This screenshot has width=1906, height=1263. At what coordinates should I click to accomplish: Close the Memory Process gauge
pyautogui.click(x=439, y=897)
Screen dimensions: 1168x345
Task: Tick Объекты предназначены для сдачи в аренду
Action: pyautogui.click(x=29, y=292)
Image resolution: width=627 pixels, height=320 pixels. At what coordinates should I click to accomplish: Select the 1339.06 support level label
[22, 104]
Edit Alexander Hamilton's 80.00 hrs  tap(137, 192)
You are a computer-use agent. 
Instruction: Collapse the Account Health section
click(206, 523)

▶ What this task involves:
Write the lines above as a JSON list of strings, one string per line, leaving out any blank lines.

▶ Exercise output:
[
  "This screenshot has width=1906, height=1263. At what coordinates should I click to accomplish: Close the Memory Process gauge",
  "pyautogui.click(x=439, y=897)",
  "Screen dimensions: 1168x345",
  "Task: Tick Объекты предназначены для сдачи в аренду",
  "Action: pyautogui.click(x=29, y=292)",
  "Image resolution: width=627 pixels, height=320 pixels. At what coordinates should I click to accomplish: Select the 1339.06 support level label",
  "[22, 104]",
  "Edit Alexander Hamilton's 80.00 hrs  tap(137, 192)",
  "You are a computer-use agent. ",
  "Instruction: Collapse the Account Health section",
  "click(206, 523)"
]